Many friends have asked for my opinion on the proposal to bring foreign doctors to work in regions of the interior of Brazil and the poorest areas. It’s one of these complex issues where any simplification is silly, and where everyone has a bit of reason and no one is entirely certain. What is entirely wrong is to claim that this is the solution for the problems with the health service. This has come to be a joke of bad taste.

No one needs to be a specialist to understand that 500,000 Cuban or Norwegian medics are not going to solve the problems of the terrible infrastructure, hospitals falling to pieces, broken equipment for lack of maintenance (contracts), lack of medicine and basic materials, overloaded emergency rooms and so on. There are many factors to explain all of this, but the most important is the bad management (including corruption, but not just that) and the insufficient resources. The first is the most serious–if the resources that exist were well managed and applied honestly, many of these problems would not exist.

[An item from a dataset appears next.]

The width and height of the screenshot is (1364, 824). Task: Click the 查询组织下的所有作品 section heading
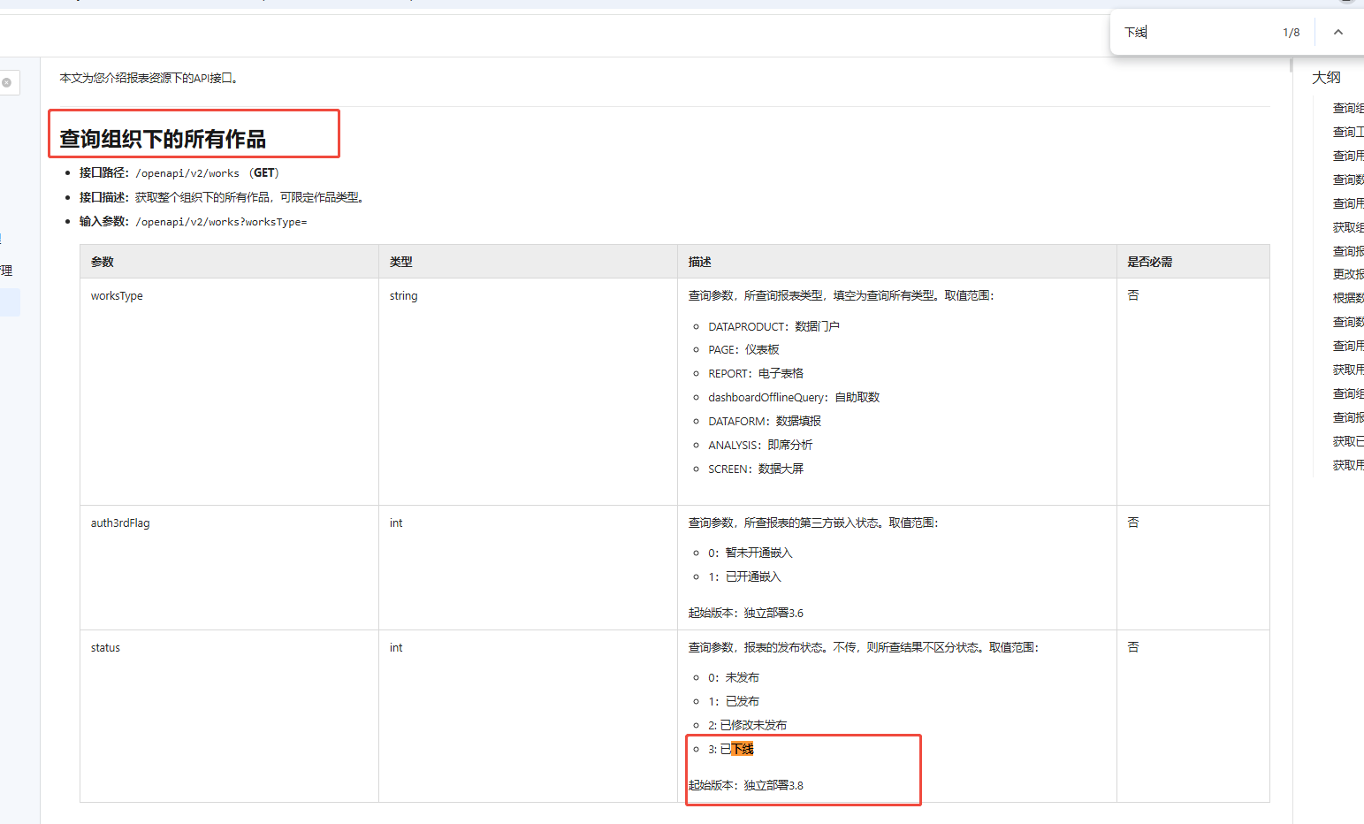[163, 139]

Is it dificult to take doctors to the “trenches?” Yes. Even with great salaries, few would expose themselves to the risks of this adventure: they could fall to the mercy of dirty politicians in these towns, late payment on their good salaries for months, often awful working conditions, loss of contact with colleagues, difficulty in staying updated, lack of structure for solving grave cases, and beyond this, doctors who graduated in large cities have to face the challenges of life in the country–cultural and social limitations that not all young people are prepared to face.

OK, the solution is to create career plans in the Brazilian Unified Health System (SUS), invest in infrastructure, etc. Solutions in the medium to long term. But why not bring doctors to the country, provided they have valid diplomas and their expertise minimally evaluated, who are prepared to work for a defined time in the locations where it is so difficult to transfer a professional? Germany is full of Greek doctors, Portugal has lots of Cuban medics and in the most remote (and cold) areas of Canada there are Brazilians, Argentinians and Europeans. It is not a sin to “import” medics, as the corporativist class cries. It’s wrong to think of this as a cure-all measure or magic solution for a health system that–with all of its merits, and there are many–is bogged down with problems. It’s wrong to leave enormous areas of the territory without medical assistence. Wrong would be to bring them without a type of evaluation or validation. More than a sin, it would be rash and irresponsible.

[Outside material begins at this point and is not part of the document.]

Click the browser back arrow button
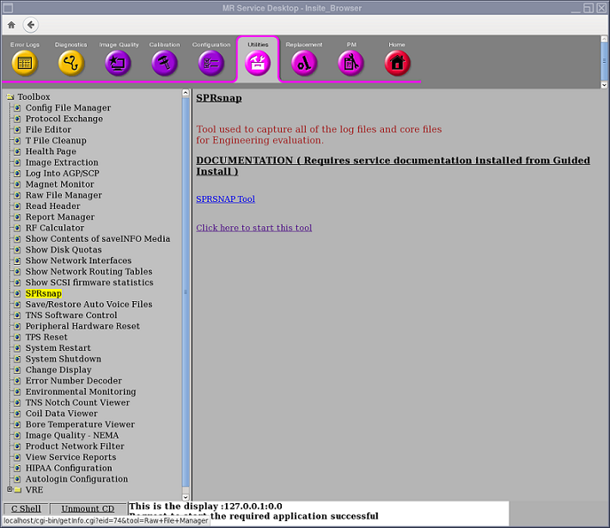610x528 pixels. pos(31,25)
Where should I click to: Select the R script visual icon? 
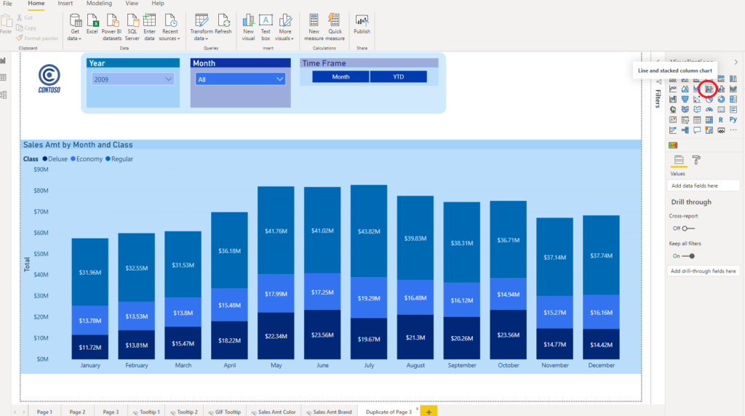tap(721, 120)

Speaking of the subject, the training of Brazilian doctors–with many and good exceptions, of course–isn’t exactly characterized by excellence. Further, the training in the best medical schools is focused on hospital medicine of high complexity, training specialists. An assembly line for the private market. To attend the needs of poor areas of the interior, we need doctors well trained in primary health care, the family doctors or general practitioners. This is a complex, rich practice that is broader than hospital medicine, in my opinion, and often scorned by learned university professors as “medicine of the poor.” Nothing could be further from the truth.

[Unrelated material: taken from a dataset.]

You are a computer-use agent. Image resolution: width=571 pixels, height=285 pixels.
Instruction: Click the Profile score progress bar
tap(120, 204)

Much better than all this would be to implement a proposal of civil service for recent graduates of public medical schools. The large majority of young medical school graduates–that go to college in luxury cars and studied at the best schools and college entrance exam courses, and whose training costs close to R$700,000–go to work in the private sector. One good way to return the magnificent present they received from Brazilian society would be to work for one or two years as family doctors (or a similar activity) in the areas most in need of doctors. I am certain even their very presence would end up triggering some investment in infrastructure, so necessary in these locations.

I believe that in the first moment, they and their parents would not be very happy about this proposal. But I’m sure, from my own experience, that these young doctors would return home transformed, more mature, more experienced, knowing better the country and society they live in.

Daniel Becker is a pediatrician, public health consultant and Ashoka Fellow. Becker worked as a pediatrician with Doctors Without Borders in refugee camps in Asia and is the founder of CEDAPS–Center for Health Promotion–a respected NGO with strong social action in low-income communities across Rio de Janeiro.